» **WORK TO BE COMPLETED**
Write out, word for word, the part of the listing below that opens with the line containing "辺野古合意を認めない緊急市民集会 (73, 926)" and closes with the line containing "ビジネスキャッチー (393, 1654)", keeping both of those lines and adding no others.

» **SOURCE MATERIAL**
***
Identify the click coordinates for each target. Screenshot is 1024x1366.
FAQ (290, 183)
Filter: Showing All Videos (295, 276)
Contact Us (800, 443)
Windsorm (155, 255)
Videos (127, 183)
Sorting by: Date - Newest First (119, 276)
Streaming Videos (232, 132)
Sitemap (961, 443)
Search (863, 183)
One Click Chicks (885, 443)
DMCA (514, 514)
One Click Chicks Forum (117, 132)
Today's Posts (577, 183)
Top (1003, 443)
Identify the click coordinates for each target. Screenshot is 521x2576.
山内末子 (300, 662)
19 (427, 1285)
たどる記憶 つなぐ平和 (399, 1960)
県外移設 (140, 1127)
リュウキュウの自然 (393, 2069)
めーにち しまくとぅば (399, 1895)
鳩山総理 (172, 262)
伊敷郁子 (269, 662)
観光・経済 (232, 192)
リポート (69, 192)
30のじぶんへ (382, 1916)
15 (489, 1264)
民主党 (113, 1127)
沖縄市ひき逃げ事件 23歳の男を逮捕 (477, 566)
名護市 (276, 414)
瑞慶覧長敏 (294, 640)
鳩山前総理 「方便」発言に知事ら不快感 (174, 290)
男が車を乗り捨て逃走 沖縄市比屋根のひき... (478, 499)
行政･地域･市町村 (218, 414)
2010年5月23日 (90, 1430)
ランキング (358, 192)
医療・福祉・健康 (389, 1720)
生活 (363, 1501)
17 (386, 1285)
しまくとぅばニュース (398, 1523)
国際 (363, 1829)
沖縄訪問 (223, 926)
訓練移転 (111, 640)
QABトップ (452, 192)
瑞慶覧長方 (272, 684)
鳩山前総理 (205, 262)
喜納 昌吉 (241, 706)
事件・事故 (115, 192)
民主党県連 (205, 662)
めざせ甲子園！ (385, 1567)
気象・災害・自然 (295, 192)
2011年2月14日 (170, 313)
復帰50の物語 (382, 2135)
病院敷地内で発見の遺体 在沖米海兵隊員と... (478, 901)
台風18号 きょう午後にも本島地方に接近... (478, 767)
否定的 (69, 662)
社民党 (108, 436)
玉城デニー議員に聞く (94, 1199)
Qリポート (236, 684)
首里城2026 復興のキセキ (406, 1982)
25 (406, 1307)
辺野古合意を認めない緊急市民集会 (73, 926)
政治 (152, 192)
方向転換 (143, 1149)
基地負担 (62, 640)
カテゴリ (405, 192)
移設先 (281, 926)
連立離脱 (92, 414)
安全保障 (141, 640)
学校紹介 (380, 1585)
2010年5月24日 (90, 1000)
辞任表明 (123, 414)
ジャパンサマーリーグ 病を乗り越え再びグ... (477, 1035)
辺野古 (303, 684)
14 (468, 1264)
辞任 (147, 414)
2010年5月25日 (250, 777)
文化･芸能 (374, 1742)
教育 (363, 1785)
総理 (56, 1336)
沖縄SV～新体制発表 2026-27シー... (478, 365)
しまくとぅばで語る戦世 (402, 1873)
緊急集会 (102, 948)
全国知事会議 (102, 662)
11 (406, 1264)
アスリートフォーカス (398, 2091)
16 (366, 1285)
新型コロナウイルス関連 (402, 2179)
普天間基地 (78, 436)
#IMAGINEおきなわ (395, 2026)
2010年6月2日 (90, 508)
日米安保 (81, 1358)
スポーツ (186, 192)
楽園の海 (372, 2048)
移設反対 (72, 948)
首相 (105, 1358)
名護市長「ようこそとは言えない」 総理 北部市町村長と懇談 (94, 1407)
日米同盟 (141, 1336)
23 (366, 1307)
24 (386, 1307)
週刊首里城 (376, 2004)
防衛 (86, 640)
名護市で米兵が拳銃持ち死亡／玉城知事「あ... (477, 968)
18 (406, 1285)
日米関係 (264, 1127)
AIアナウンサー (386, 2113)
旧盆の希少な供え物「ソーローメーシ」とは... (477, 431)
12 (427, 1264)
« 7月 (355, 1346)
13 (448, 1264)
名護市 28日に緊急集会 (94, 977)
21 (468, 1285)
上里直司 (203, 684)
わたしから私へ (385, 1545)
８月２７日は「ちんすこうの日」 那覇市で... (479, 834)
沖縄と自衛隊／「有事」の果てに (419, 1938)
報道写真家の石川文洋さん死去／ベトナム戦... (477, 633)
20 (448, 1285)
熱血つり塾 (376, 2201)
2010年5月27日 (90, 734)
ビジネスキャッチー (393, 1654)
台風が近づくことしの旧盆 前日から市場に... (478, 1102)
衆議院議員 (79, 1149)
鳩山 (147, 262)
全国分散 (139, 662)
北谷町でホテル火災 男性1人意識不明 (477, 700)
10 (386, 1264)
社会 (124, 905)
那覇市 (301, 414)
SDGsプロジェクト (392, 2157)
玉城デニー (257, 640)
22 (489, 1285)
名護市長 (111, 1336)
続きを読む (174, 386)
***
» **PROBLEM SOLUTION**
辺野古合意を認めない緊急市民集会 (73, 926)
政治 (152, 192)
方向転換 (143, 1149)
基地負担 (62, 640)
カテゴリ (405, 192)
移設先 (281, 926)
連立離脱 (92, 414)
安全保障 (141, 640)
学校紹介 (380, 1585)
2010年5月24日 (90, 1000)
辞任表明 (123, 414)
ジャパンサマーリーグ 病を乗り越え再びグ... (477, 1035)
辺野古 (303, 684)
14 (468, 1264)
辞任 (147, 414)
2010年5月25日 (250, 777)
文化･芸能 (374, 1742)
教育 (363, 1785)
総理 (56, 1336)
沖縄SV～新体制発表 2026-27シー... (478, 365)
しまくとぅばで語る戦世 (402, 1873)
緊急集会 (102, 948)
全国知事会議 (102, 662)
11 (406, 1264)
アスリートフォーカス (398, 2091)
16 (366, 1285)
新型コロナウイルス関連 (402, 2179)
普天間基地 (78, 436)
#IMAGINEおきなわ (395, 2026)
2010年6月2日 (90, 508)
日米安保 (81, 1358)
スポーツ (186, 192)
楽園の海 (372, 2048)
移設反対 (72, 948)
首相 (105, 1358)
名護市長「ようこそとは言えない」 総理 北部市町村長と懇談 (94, 1407)
日米同盟 (141, 1336)
23 (366, 1307)
24 (386, 1307)
週刊首里城 (376, 2004)
防衛 (86, 640)
名護市で米兵が拳銃持ち死亡／玉城知事「あ... (477, 968)
18 (406, 1285)
日米関係 (264, 1127)
AIアナウンサー (386, 2113)
旧盆の希少な供え物「ソーローメーシ」とは... (477, 431)
12 (427, 1264)
« 7月 (355, 1346)
13 (448, 1264)
名護市 28日に緊急集会 (94, 977)
21 (468, 1285)
上里直司 (203, 684)
わたしから私へ (385, 1545)
８月２７日は「ちんすこうの日」 那覇市で... (479, 834)
沖縄と自衛隊／「有事」の果てに (419, 1938)
報道写真家の石川文洋さん死去／ベトナム戦... (477, 633)
20 (448, 1285)
熱血つり塾 (376, 2201)
2010年5月27日 (90, 734)
ビジネスキャッチー (393, 1654)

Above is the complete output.